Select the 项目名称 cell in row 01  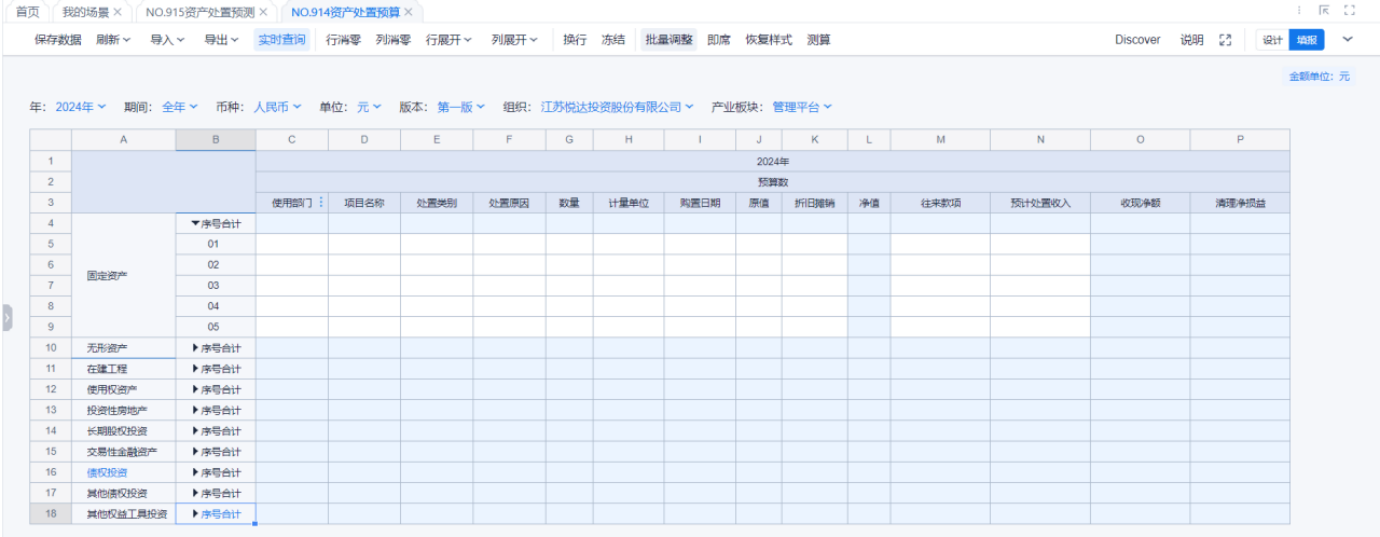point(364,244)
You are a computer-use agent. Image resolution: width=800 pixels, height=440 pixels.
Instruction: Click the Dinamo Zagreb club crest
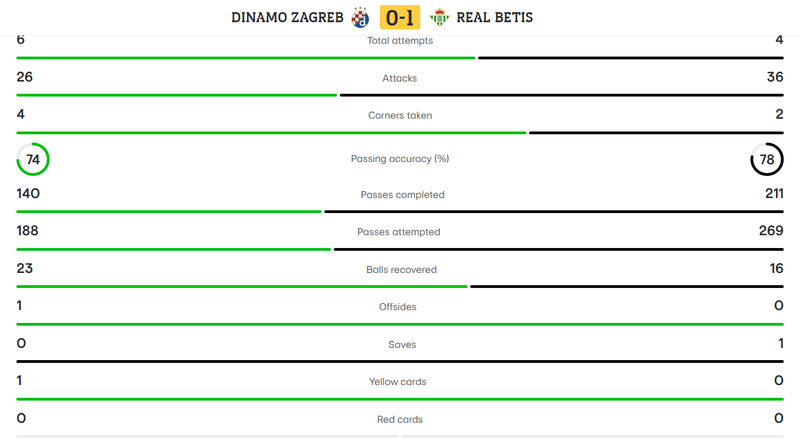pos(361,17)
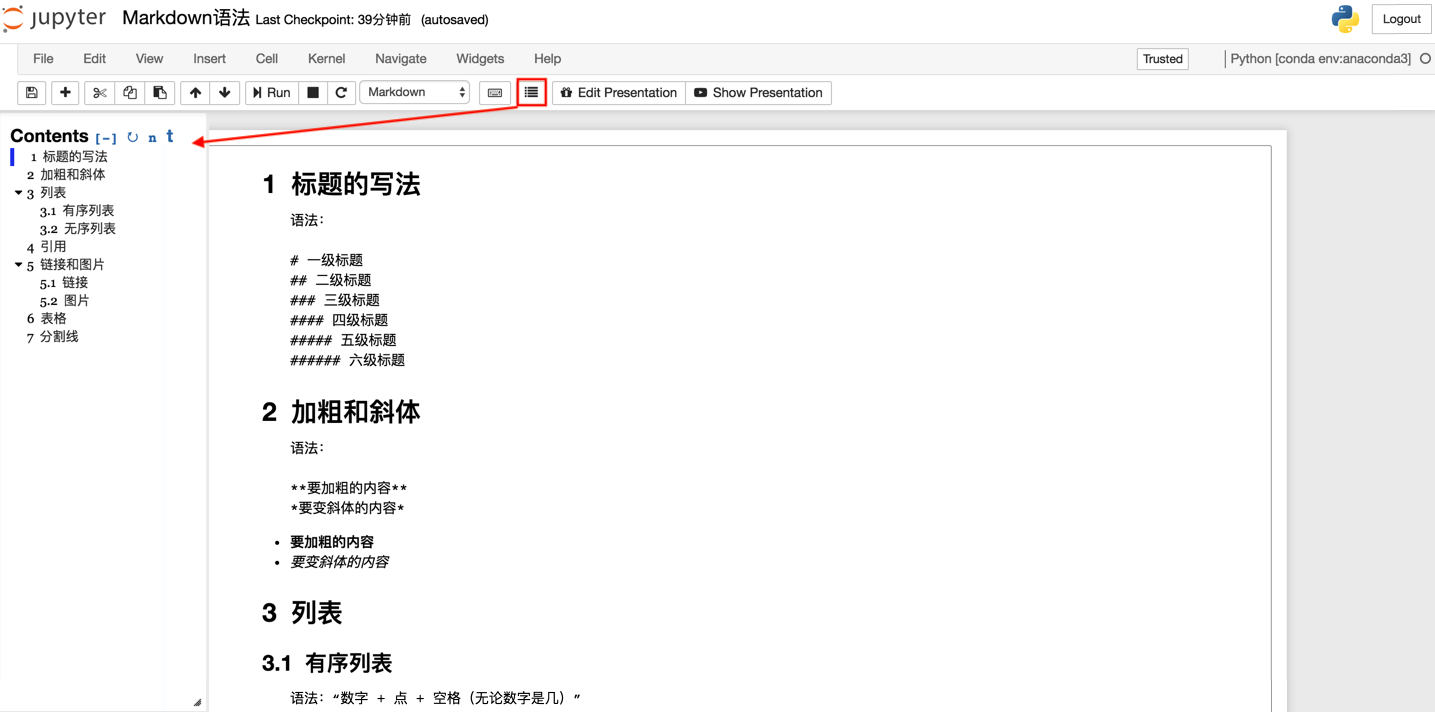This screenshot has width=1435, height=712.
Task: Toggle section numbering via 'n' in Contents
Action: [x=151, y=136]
•••
→ TASK PROMPT: Copy verbatim the span that opens at the line with "Instruction: Click the" and closes at the final line of the listing. Do not carry over any pictures.

→ RESULT BELOW:
Instruction: Click the Dinamo Zagreb club crest
pos(361,17)
This screenshot has width=1435, height=712.
Task: Toggle section numbering via 'n' in Contents
Action: [x=151, y=136]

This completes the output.